If you are like most premed students, physics is not your strong suit. Especially if you haven’t taken the subject for over a year. 

When I started studying for the MCAT, I couldn’t be more lost with some of the topics like torque, buoyancy, sound, etc. 

Part of me was just hoping that there wasn’t enough physics on the MCAT to justify spending the time to really learn these concepts. 

Which brings me to the question of this post: Is physics heavily or lightly tested on the MCAT?

The good news is that most premed students and MCAT tutors agree that there is less physics on the new MCAT when compared to the old one. 

It’s also worth noting that the physics on the new MCAT is tested based on how it relates to biology and biochemistry. This is a little strange when thinking about it from a physics standpoint but maybe more relatable for a biology major.

First things first…

What Percent Of The MCAT Is Physics?

According to the AAMC, the Chemical and Physical Foundations of Biological Systems section of the MCAT contains about 25% physics. This is 1 our of 4 sections on the MCAT. Therefore, about 6.25% of the MCAT is physics. 

Chemical and Physical Foundations of Biological Systems Subject Breakdown

Keep in mind that these percentages are not written in stone. They are averages. Some students experience a lot of physics on their MCAT while others might have hardly any. 

Yes, these percentages are pretty small compared to something like biology, but don’t let yourself feel too at ease. The last thing you want to do is end up with an egg on your face because you didn’t prepare for physics and your test happened to heavily test that subject. 

I put these percentages out there so that you can prioritize more time on more important subjects. Not so that you can skip studying physics altogether. 

MCAT Physics Topics You Need To Know

Technically speaking, you need to know every general physics topic. Everything is fair game. 

However, there are higher-yield topics that you should make sure you have a very solid grasp on. 

We compiled a list of all the MCAT high-yield topics based on a bunch of resources and 25 actual MCAT test-takers.

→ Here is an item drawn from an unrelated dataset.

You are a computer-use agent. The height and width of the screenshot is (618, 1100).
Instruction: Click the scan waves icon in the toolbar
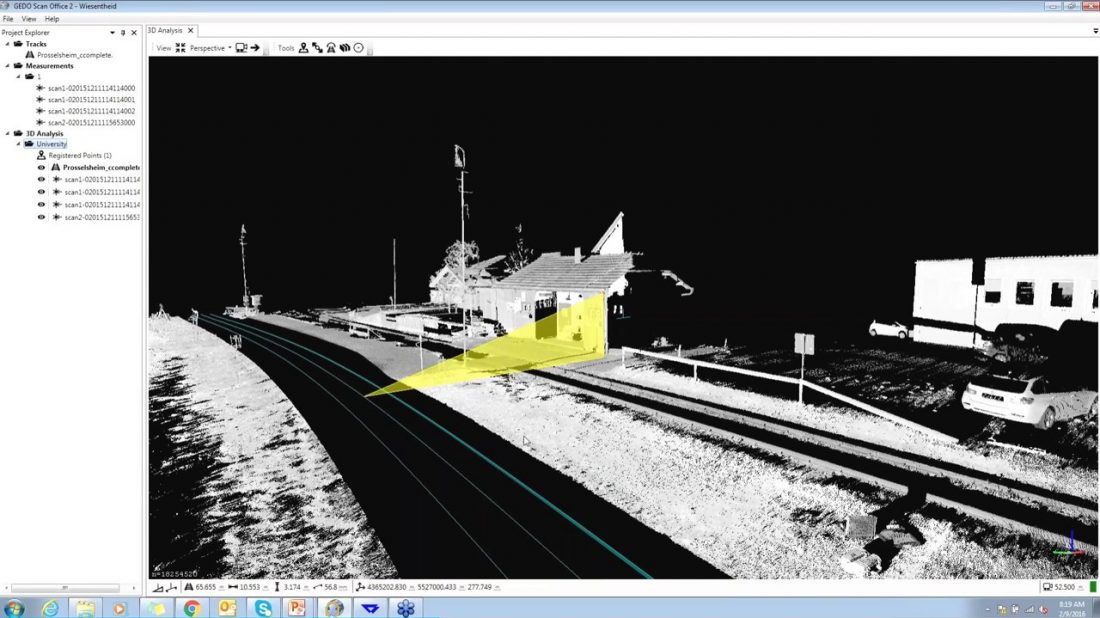tap(342, 47)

You can find that list of topics here.

Since we are talking about physics specifically, I’ll show you that list here:

  • Physics
  • Waves
  • Kinematic forces
  • Buoyancy forces
  • Work
  • Fluids
  • Electrostatics
  • Capacitors/resistors/series/parallel
  • E=hf
  • Optics
  • Decay
  • Pendulum
  • A1v1=A2v2 for fluids
  • Bernoulli’s equation
  • Doppler effect
  • Elastic vs inelastic collision
  • Torque
  • Sound
  • Lenses
  • Gravity

What Physics Classes Should You Take Before The MCAT?

The standard premed curriculum involves physics 1 and 2. Sometimes we don’t have time for both semesters of physics before studying for the MCAT. 

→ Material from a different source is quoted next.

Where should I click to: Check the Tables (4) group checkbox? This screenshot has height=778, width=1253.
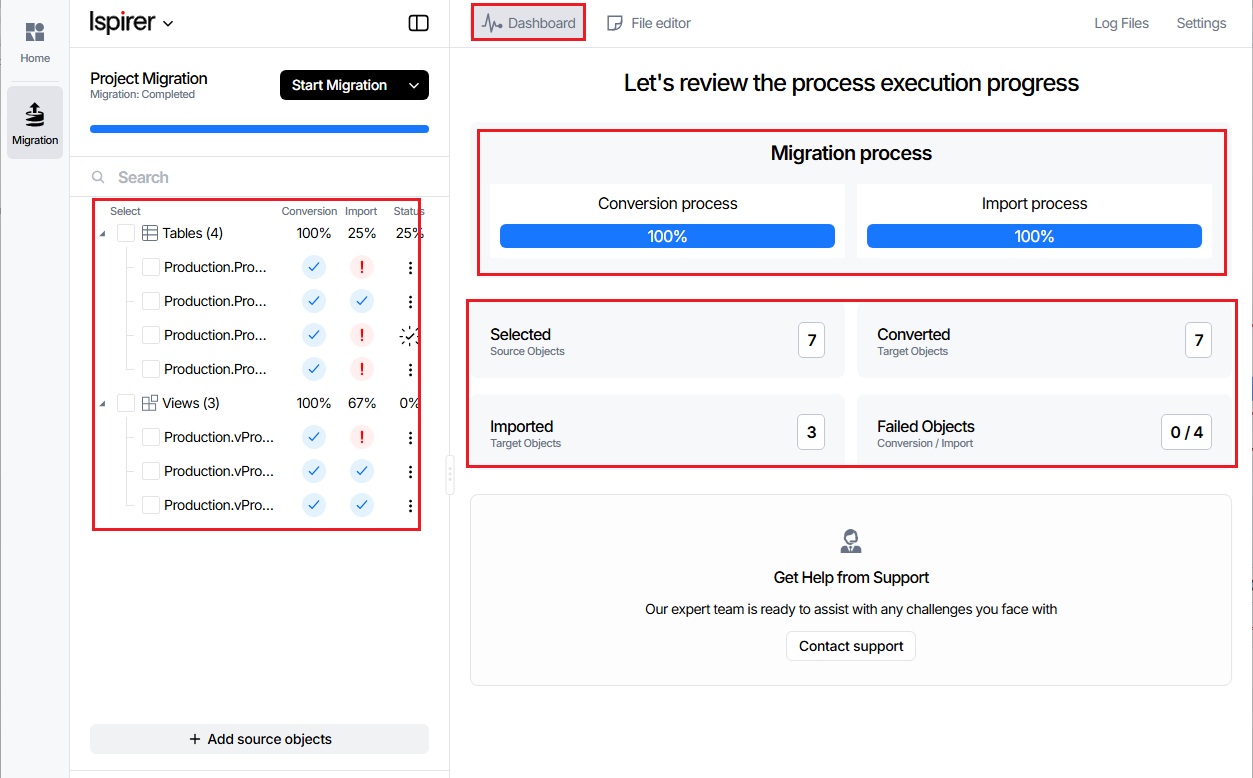(126, 233)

The question is, do you need to take both physics classes before taking the MCAT?

Yes, you should. The MCAT contains content from both semesters of physics and actually weighs General Physics 2 more than 1. Taking Gen Phys 2 before 1 is not practical so you are basically forced to take both. 

How To Study For Physics On The MCAT

When it comes to studying physics on the MCAT, there are 3 strategies we recommend:

  1. Do lots and lots of practice problems. This is important for any subject on the MCAT. If you want to do well, you need to figure out how the MCAT likes to test you on subjects. The more you practice, the more you will put yourself in the test-makers mindset. In addition to this, practicing passages is an active form of learning that will engage your mind at a higher level with the physics topics. 
  2. Have a strong foundation of the basics. Physics is one of those subjects which builds on itself. When you have a strong grasp of how forces and vectors work with one another, you can fill in the blanks if you forget more complex concepts. 
  3. Utilize Khan Academy’s videos. Khan Academy does a great job with its physics videos. I personally used them when struggling to understand more difficult topics like torque, circuits, and sound waves. With physics, it’s very helpful to have a visual representation alongside your written material.

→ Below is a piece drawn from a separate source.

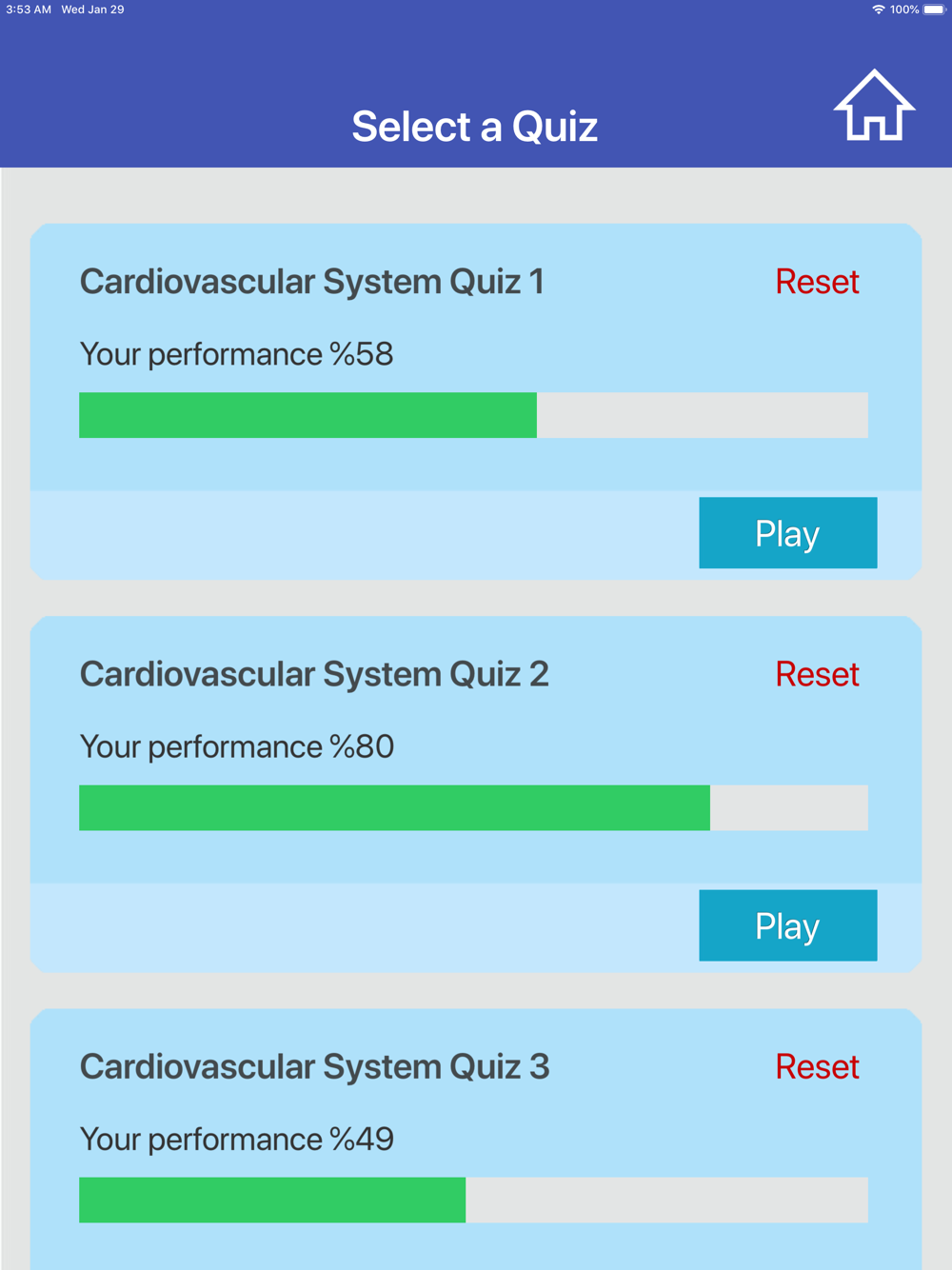
Task: Click Reset for Cardiovascular System Quiz 3
Action: [817, 1066]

If you follow these three tips, you should have no problem doing well on the physics portion of the MCAT!

MCAT Physics Practice Problems

As I mentioned earlier, being prepared for physics on the MCAT means doing practice problems. A quick disclaimer, the new MCAT does not contain any passages that strictly address physics. They are a blend of multiple disciplines usually relying on some sort of biological foundation.

Therefore, all the practice problems below are either going to be outdated and therefore better for content review or mixed with other science subjects. 

Here are our top choices:

  1. AAMC: The best practice material out there is the AAMC’s stuff. They are the creators of the MCAT after all. The majority of the material is going to include all of the sciences. However, there are some question packs on physics that are good for really nailing down that content. 
  2. NextStep (Now Blueprint): Blueprint (formally NextStep) has excellent practice passages and problems. In my opinion, they are second to the AAMC. They have a great physics and chemistry practice book as well as some great full-length practice exams. 
  3. ExamKrackers: Our third choice for physics practice problems is ExamKrackers. EK’s strength lies in their 1001 discrete problems book. You won’t be getting any passages in these books, but they are very good for nailing down content.